▶ [TASK REQUIREMENTS]: Please quote all of the material below in full, line for line, without changing anything.

## Begin

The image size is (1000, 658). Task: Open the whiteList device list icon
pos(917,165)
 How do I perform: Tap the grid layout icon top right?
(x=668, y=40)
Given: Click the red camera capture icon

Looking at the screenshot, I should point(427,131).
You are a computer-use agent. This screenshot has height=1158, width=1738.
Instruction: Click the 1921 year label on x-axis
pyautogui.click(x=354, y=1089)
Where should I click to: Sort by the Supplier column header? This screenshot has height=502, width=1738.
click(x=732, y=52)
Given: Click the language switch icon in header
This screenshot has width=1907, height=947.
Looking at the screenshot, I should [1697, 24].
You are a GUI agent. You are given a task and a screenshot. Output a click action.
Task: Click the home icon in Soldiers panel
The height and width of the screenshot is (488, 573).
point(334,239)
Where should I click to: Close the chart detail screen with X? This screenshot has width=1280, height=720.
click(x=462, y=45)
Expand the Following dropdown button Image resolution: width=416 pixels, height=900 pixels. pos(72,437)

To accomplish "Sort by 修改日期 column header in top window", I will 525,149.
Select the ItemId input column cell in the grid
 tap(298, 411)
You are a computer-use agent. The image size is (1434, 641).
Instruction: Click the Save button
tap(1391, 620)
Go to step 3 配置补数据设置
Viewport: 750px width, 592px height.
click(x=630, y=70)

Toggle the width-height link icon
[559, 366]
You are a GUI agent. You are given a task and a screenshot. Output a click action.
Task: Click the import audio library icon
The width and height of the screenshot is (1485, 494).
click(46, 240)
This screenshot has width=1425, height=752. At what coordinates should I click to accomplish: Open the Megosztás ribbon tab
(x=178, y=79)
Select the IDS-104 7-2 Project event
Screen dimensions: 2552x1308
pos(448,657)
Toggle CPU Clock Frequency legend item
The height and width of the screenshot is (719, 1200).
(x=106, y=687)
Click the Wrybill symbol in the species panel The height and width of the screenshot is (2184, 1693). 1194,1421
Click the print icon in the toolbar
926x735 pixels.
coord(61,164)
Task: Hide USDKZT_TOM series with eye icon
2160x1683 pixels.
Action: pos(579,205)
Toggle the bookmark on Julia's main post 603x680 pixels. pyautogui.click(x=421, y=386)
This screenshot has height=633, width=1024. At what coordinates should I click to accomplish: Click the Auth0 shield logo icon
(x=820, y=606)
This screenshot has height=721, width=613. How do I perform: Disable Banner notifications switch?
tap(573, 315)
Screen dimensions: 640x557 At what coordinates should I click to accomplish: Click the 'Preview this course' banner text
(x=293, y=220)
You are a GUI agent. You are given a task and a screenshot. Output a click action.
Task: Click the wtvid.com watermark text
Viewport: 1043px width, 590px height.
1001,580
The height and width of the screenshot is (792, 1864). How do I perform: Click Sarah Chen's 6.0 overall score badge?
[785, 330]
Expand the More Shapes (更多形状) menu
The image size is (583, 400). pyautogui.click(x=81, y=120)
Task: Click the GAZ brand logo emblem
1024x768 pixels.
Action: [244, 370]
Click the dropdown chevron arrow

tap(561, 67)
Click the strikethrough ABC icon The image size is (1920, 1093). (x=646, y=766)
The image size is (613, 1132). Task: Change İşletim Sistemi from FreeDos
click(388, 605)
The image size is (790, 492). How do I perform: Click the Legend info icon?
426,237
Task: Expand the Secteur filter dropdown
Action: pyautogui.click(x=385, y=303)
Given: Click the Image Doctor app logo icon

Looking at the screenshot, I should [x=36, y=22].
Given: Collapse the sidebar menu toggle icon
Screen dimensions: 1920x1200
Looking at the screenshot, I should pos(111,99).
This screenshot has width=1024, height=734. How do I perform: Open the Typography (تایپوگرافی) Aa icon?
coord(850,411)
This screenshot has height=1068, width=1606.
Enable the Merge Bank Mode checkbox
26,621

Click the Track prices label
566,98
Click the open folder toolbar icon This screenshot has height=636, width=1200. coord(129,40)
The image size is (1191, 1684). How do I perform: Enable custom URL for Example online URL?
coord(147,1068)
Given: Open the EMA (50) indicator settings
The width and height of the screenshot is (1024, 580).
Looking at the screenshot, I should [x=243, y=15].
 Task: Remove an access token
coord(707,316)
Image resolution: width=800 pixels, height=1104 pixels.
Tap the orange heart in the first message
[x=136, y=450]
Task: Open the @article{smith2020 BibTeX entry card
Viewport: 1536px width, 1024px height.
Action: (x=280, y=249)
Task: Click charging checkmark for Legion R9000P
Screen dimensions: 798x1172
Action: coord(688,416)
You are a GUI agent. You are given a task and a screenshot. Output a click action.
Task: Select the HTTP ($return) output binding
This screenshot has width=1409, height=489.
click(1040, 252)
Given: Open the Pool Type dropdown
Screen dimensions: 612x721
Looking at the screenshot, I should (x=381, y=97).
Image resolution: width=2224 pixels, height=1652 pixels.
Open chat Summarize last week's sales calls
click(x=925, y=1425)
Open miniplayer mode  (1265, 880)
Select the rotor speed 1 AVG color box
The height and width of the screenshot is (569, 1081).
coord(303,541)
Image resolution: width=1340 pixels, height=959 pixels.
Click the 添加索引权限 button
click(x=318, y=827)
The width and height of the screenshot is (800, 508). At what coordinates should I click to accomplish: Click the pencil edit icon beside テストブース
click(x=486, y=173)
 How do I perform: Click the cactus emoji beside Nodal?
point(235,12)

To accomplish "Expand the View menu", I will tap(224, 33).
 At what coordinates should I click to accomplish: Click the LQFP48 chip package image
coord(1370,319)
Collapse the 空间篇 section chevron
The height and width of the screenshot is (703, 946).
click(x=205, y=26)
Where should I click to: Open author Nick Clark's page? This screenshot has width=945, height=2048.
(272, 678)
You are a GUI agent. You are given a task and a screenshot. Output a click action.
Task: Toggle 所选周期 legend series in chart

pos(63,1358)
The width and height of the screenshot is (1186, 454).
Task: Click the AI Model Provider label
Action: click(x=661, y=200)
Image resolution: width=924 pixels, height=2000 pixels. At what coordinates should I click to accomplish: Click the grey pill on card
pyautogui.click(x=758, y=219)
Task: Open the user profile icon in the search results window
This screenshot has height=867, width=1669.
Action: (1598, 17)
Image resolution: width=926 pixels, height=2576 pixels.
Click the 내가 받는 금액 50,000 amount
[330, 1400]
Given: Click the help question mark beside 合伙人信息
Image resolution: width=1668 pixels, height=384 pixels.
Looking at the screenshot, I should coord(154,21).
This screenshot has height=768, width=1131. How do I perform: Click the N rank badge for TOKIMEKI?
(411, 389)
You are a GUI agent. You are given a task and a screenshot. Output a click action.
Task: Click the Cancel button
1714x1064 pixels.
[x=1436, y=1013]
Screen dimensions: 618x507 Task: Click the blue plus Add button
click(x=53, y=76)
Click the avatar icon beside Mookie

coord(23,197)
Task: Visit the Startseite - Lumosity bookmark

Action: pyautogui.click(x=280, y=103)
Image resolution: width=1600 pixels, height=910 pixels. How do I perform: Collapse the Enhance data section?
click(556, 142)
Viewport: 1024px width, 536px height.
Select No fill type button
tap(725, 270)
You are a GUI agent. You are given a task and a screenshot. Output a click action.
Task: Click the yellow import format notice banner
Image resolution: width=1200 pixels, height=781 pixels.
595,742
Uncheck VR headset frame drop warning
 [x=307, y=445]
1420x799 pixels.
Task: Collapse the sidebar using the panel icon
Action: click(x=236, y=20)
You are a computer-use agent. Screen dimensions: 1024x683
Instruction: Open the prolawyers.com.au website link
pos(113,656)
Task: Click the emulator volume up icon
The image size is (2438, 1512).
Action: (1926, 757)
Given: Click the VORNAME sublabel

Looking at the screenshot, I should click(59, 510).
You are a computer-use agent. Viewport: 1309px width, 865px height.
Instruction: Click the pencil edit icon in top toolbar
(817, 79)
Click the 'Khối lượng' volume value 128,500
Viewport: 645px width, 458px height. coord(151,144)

## End

▶ [WRITTEN RESPONSE]:
The image size is (1000, 658). Task: Open the whiteList device list icon
pos(917,165)
 How do I perform: Tap the grid layout icon top right?
(x=668, y=40)
Given: Click the red camera capture icon

Looking at the screenshot, I should point(427,131).
You are a computer-use agent. This screenshot has height=1158, width=1738.
Instruction: Click the 1921 year label on x-axis
pyautogui.click(x=354, y=1089)
Where should I click to: Sort by the Supplier column header? This screenshot has height=502, width=1738.
click(x=732, y=52)
Given: Click the language switch icon in header
This screenshot has width=1907, height=947.
Looking at the screenshot, I should [1697, 24].
You are a GUI agent. You are given a task and a screenshot. Output a click action.
Task: Click the home icon in Soldiers panel
The height and width of the screenshot is (488, 573).
point(334,239)
Where should I click to: Close the chart detail screen with X? This screenshot has width=1280, height=720.
click(x=462, y=45)
Expand the Following dropdown button Image resolution: width=416 pixels, height=900 pixels. pos(72,437)

To accomplish "Sort by 修改日期 column header in top window", I will 525,149.
Select the ItemId input column cell in the grid
 tap(298, 411)
You are a computer-use agent. The image size is (1434, 641).
Instruction: Click the Save button
tap(1391, 620)
Go to step 3 配置补数据设置
Viewport: 750px width, 592px height.
click(x=630, y=70)

Toggle the width-height link icon
[559, 366]
You are a GUI agent. You are given a task and a screenshot. Output a click action.
Task: Click the import audio library icon
The width and height of the screenshot is (1485, 494).
click(46, 240)
This screenshot has width=1425, height=752. At what coordinates should I click to accomplish: Open the Megosztás ribbon tab
(x=178, y=79)
Select the IDS-104 7-2 Project event
Screen dimensions: 2552x1308
pos(448,657)
Toggle CPU Clock Frequency legend item
The height and width of the screenshot is (719, 1200).
(x=106, y=687)
Click the Wrybill symbol in the species panel The height and width of the screenshot is (2184, 1693). 1194,1421
Click the print icon in the toolbar
926x735 pixels.
coord(61,164)
Task: Hide USDKZT_TOM series with eye icon
2160x1683 pixels.
Action: pos(579,205)
Toggle the bookmark on Julia's main post 603x680 pixels. pyautogui.click(x=421, y=386)
This screenshot has height=633, width=1024. At what coordinates should I click to accomplish: Click the Auth0 shield logo icon
(x=820, y=606)
This screenshot has height=721, width=613. How do I perform: Disable Banner notifications switch?
tap(573, 315)
Screen dimensions: 640x557 At what coordinates should I click to accomplish: Click the 'Preview this course' banner text
(x=293, y=220)
You are a GUI agent. You are given a task and a screenshot. Output a click action.
Task: Click the wtvid.com watermark text
Viewport: 1043px width, 590px height.
1001,580
The height and width of the screenshot is (792, 1864). How do I perform: Click Sarah Chen's 6.0 overall score badge?
[785, 330]
Expand the More Shapes (更多形状) menu
The image size is (583, 400). pyautogui.click(x=81, y=120)
Task: Click the GAZ brand logo emblem
1024x768 pixels.
Action: [244, 370]
Click the dropdown chevron arrow

tap(561, 67)
Click the strikethrough ABC icon The image size is (1920, 1093). (x=646, y=766)
The image size is (613, 1132). Task: Change İşletim Sistemi from FreeDos
click(388, 605)
The image size is (790, 492). How do I perform: Click the Legend info icon?
426,237
Task: Expand the Secteur filter dropdown
Action: pyautogui.click(x=385, y=303)
Given: Click the Image Doctor app logo icon

Looking at the screenshot, I should [x=36, y=22].
Given: Collapse the sidebar menu toggle icon
Screen dimensions: 1920x1200
Looking at the screenshot, I should pos(111,99).
This screenshot has width=1024, height=734. How do I perform: Open the Typography (تایپوگرافی) Aa icon?
coord(850,411)
This screenshot has height=1068, width=1606.
Enable the Merge Bank Mode checkbox
26,621

Click the Track prices label
566,98
Click the open folder toolbar icon This screenshot has height=636, width=1200. coord(129,40)
The image size is (1191, 1684). How do I perform: Enable custom URL for Example online URL?
coord(147,1068)
Given: Open the EMA (50) indicator settings
The width and height of the screenshot is (1024, 580).
Looking at the screenshot, I should [x=243, y=15].
 Task: Remove an access token
coord(707,316)
Image resolution: width=800 pixels, height=1104 pixels.
Tap the orange heart in the first message
[x=136, y=450]
Task: Open the @article{smith2020 BibTeX entry card
Viewport: 1536px width, 1024px height.
Action: (x=280, y=249)
Task: Click charging checkmark for Legion R9000P
Screen dimensions: 798x1172
Action: coord(688,416)
You are a GUI agent. You are given a task and a screenshot. Output a click action.
Task: Select the HTTP ($return) output binding
This screenshot has width=1409, height=489.
click(1040, 252)
Given: Open the Pool Type dropdown
Screen dimensions: 612x721
Looking at the screenshot, I should (x=381, y=97).
Image resolution: width=2224 pixels, height=1652 pixels.
Open chat Summarize last week's sales calls
click(x=925, y=1425)
Open miniplayer mode  (1265, 880)
Select the rotor speed 1 AVG color box
The height and width of the screenshot is (569, 1081).
coord(303,541)
Image resolution: width=1340 pixels, height=959 pixels.
Click the 添加索引权限 button
click(x=318, y=827)
The width and height of the screenshot is (800, 508). At what coordinates should I click to accomplish: Click the pencil edit icon beside テストブース
click(x=486, y=173)
 How do I perform: Click the cactus emoji beside Nodal?
point(235,12)

To accomplish "Expand the View menu", I will tap(224, 33).
 At what coordinates should I click to accomplish: Click the LQFP48 chip package image
coord(1370,319)
Collapse the 空间篇 section chevron
The height and width of the screenshot is (703, 946).
click(x=205, y=26)
Where should I click to: Open author Nick Clark's page? This screenshot has width=945, height=2048.
(272, 678)
You are a GUI agent. You are given a task and a screenshot. Output a click action.
Task: Toggle 所选周期 legend series in chart

pos(63,1358)
The width and height of the screenshot is (1186, 454).
Task: Click the AI Model Provider label
Action: click(x=661, y=200)
Image resolution: width=924 pixels, height=2000 pixels. At what coordinates should I click to accomplish: Click the grey pill on card
pyautogui.click(x=758, y=219)
Task: Open the user profile icon in the search results window
This screenshot has height=867, width=1669.
Action: (1598, 17)
Image resolution: width=926 pixels, height=2576 pixels.
Click the 내가 받는 금액 50,000 amount
[330, 1400]
Given: Click the help question mark beside 合伙人信息
Image resolution: width=1668 pixels, height=384 pixels.
Looking at the screenshot, I should coord(154,21).
This screenshot has height=768, width=1131. How do I perform: Click the N rank badge for TOKIMEKI?
(411, 389)
You are a GUI agent. You are given a task and a screenshot. Output a click action.
Task: Click the Cancel button
1714x1064 pixels.
[x=1436, y=1013]
Screen dimensions: 618x507 Task: Click the blue plus Add button
click(x=53, y=76)
Click the avatar icon beside Mookie

coord(23,197)
Task: Visit the Startseite - Lumosity bookmark

Action: pyautogui.click(x=280, y=103)
Image resolution: width=1600 pixels, height=910 pixels. How do I perform: Collapse the Enhance data section?
click(556, 142)
Viewport: 1024px width, 536px height.
Select No fill type button
tap(725, 270)
You are a GUI agent. You are given a task and a screenshot. Output a click action.
Task: Click the yellow import format notice banner
Image resolution: width=1200 pixels, height=781 pixels.
595,742
Uncheck VR headset frame drop warning
 [x=307, y=445]
1420x799 pixels.
Task: Collapse the sidebar using the panel icon
Action: click(x=236, y=20)
You are a computer-use agent. Screen dimensions: 1024x683
Instruction: Open the prolawyers.com.au website link
pos(113,656)
Task: Click the emulator volume up icon
The image size is (2438, 1512).
Action: (1926, 757)
Given: Click the VORNAME sublabel

Looking at the screenshot, I should click(59, 510).
You are a computer-use agent. Viewport: 1309px width, 865px height.
Instruction: Click the pencil edit icon in top toolbar
(817, 79)
Click the 'Khối lượng' volume value 128,500
Viewport: 645px width, 458px height. coord(151,144)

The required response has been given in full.